Rosemarie Rossetti, Ph.D has written a book on container gardening that can be a way to improve may aspects of your health. Whether you want to enhance a view or provide yourself with herbs and other foods, this can be a way to improve your surroundings. Despite our recent weather changes, Dallas is an ideal place to begin thinkiing about gardens and especially container gardens as we move into March.
It even represents an opportunity for people with disabilities and mobility impairments as gardening in containers allows people with even severe arthritis the ability to create a garden space on your deck, patio, courtyard, or front walk area.
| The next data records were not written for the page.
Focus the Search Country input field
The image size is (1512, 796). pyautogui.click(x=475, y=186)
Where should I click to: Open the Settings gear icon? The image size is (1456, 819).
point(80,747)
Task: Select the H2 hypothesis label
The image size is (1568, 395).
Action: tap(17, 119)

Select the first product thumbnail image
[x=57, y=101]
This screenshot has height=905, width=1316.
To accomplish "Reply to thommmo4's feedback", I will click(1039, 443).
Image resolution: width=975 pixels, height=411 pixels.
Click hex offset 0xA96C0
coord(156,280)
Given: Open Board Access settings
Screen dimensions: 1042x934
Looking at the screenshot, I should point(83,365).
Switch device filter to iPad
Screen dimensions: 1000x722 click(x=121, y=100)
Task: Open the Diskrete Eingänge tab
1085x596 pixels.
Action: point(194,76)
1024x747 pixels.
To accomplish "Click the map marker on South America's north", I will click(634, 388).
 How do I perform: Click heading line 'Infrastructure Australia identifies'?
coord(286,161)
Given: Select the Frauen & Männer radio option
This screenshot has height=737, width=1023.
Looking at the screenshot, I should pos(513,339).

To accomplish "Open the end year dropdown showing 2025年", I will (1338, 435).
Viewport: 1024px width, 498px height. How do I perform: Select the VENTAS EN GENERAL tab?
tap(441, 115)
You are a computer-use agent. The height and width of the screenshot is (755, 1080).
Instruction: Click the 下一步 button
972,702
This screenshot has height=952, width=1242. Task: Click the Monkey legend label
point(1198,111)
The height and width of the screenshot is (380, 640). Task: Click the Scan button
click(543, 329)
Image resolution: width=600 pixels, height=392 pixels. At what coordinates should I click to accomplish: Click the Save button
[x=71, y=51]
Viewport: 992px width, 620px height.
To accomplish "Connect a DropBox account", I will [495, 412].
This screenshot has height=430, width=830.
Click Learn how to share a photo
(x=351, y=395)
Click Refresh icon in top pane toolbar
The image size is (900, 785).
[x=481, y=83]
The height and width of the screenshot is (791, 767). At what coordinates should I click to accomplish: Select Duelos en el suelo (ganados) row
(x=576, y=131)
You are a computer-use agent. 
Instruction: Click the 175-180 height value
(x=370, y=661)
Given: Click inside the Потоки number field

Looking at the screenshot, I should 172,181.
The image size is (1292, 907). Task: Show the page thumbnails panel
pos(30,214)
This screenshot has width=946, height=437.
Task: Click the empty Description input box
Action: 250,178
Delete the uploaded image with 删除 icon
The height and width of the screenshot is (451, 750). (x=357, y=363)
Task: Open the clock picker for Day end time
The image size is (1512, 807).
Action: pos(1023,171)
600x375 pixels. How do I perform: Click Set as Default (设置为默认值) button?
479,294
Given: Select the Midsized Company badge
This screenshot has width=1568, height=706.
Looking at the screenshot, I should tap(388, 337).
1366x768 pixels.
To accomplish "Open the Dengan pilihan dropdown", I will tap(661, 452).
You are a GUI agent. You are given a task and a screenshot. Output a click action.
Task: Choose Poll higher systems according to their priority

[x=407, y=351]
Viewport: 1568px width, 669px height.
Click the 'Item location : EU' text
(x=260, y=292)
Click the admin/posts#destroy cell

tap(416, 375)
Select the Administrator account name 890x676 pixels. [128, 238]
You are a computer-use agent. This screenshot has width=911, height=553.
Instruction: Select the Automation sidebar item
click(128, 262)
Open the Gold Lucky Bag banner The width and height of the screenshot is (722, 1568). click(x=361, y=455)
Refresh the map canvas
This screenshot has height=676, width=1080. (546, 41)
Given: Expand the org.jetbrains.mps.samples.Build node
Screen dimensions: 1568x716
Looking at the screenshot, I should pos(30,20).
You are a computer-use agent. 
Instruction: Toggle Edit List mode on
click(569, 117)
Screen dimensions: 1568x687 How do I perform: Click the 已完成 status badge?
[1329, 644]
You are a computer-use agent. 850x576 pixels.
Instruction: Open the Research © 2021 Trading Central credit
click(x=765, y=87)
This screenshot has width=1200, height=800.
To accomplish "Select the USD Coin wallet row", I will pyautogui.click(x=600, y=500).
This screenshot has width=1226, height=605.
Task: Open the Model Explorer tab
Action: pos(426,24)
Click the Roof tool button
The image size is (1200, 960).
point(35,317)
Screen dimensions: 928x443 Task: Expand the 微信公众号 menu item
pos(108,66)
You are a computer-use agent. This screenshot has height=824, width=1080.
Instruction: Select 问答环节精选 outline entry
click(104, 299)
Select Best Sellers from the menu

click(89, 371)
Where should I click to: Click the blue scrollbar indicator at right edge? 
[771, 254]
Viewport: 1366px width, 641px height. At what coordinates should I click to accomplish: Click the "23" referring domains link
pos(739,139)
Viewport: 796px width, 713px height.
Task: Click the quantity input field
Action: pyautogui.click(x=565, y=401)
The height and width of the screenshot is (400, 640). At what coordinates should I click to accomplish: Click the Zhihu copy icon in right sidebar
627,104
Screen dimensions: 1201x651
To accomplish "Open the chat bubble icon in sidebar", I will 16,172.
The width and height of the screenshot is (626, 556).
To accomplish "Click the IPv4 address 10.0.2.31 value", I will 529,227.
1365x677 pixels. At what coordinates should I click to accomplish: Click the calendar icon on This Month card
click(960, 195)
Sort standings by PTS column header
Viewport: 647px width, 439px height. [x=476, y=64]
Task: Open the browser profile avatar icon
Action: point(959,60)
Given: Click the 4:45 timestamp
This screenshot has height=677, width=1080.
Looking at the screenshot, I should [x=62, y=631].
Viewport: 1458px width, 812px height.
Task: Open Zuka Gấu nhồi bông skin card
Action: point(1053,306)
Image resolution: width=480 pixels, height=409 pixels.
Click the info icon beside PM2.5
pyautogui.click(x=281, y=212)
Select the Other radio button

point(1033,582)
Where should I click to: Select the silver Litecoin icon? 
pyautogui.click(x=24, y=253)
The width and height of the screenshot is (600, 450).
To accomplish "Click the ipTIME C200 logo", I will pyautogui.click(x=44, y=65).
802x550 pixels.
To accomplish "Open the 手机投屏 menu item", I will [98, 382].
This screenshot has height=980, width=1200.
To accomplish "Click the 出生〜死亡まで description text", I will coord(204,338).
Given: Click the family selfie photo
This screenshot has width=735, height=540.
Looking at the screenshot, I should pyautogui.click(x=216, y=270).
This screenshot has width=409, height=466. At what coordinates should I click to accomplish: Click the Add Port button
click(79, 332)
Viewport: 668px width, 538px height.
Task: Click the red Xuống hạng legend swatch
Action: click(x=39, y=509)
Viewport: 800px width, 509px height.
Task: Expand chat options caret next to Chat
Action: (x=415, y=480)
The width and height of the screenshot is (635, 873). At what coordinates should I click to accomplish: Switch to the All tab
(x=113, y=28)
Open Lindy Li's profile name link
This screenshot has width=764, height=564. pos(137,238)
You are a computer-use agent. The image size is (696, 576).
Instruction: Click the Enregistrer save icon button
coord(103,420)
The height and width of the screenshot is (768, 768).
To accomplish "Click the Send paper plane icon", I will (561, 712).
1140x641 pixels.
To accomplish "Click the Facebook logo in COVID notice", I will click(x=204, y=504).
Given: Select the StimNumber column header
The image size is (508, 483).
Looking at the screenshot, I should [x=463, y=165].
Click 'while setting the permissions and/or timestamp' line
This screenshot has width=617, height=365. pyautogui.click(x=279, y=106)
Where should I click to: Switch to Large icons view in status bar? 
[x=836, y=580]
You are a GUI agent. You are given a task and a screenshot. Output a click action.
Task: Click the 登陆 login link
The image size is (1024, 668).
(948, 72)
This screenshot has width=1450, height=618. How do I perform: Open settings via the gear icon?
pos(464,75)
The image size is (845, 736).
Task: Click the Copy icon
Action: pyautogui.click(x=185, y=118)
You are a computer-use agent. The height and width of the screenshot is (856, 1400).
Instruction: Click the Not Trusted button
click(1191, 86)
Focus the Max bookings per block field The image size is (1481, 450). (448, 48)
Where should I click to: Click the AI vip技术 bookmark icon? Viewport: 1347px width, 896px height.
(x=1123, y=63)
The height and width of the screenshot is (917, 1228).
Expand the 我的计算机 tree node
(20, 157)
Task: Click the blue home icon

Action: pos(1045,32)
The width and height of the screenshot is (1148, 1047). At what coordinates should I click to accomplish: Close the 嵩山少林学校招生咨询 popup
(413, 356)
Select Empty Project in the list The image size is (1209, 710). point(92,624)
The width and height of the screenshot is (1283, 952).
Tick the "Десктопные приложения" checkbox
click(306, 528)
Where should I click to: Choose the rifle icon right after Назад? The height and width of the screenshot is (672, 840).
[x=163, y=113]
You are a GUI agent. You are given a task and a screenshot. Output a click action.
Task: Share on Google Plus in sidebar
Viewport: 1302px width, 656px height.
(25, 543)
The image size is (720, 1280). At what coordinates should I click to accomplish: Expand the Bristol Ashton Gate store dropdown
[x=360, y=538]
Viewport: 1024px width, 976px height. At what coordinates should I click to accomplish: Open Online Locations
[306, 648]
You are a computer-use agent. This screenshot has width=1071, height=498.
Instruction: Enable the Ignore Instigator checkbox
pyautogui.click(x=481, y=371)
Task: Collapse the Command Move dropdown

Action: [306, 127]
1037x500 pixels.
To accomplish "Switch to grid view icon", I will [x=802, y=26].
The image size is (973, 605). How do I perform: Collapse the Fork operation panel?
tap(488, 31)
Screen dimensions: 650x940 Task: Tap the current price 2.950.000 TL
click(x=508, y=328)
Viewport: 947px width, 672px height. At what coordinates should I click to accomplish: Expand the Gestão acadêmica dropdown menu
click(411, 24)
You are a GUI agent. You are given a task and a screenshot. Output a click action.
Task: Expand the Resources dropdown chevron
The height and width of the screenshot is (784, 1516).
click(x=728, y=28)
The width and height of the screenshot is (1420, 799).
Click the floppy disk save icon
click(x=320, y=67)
For a cose-up view you can even attach a window box to a window or railing.
A few container basics, if you are thinking about containers shop for those large enough to hold their roots, containers with 10″ diameters or more are suggested for most plants. This also helps to ensure that water is available to the plants and enhances survival.
For accessibility for wheelchair users and seated gardeners, select containers that are 24 tall. You can buy containers made of clay, concrete, plastic or wood. Realize that clay pots are not frost proof and must be moved to a protected area, like a garage, if the winter temperatures dip below freezing. Plastic pots will last longer if they were made with ultraviolet inhibitors. Chimney flue tiles and drainage pipes made of fired clay and whiskey barrels also make great containers for the accessible garden. Make sure there is a hole in the bottom of the containers to allow water to drain out.
Small trees, shrubs, bulbs, annuals, perennials, vegetables and herbs adapt to containerized gardening. Plants can be evergreen or lose their leaves in the winter. Some plants will survive year after year, while others are not hardy in the winter months. Due to the hardiness of many plants, they should be planted after the frost free date in your area.
For food products, try tomatoes, peppers, zucchini, broccoli, beans, lettuce, peas, spinach, parsley, dill, basil and chives. Some vining plants will need to be staked or grown in a wire cage for support. Look for varieties that produce smaller plants. These are better suited for containers.
Recognize that vegetable and herb plants need a sunny location. As you survey your site for placement of your containers, the west and south sides of your house will be the sunniest. There are flowering plants that grow best in sun while others flourish in shade. Use references and read the plant tags as you make your selections. Do not mix plants in your container that are not compatible based on sun tolerance.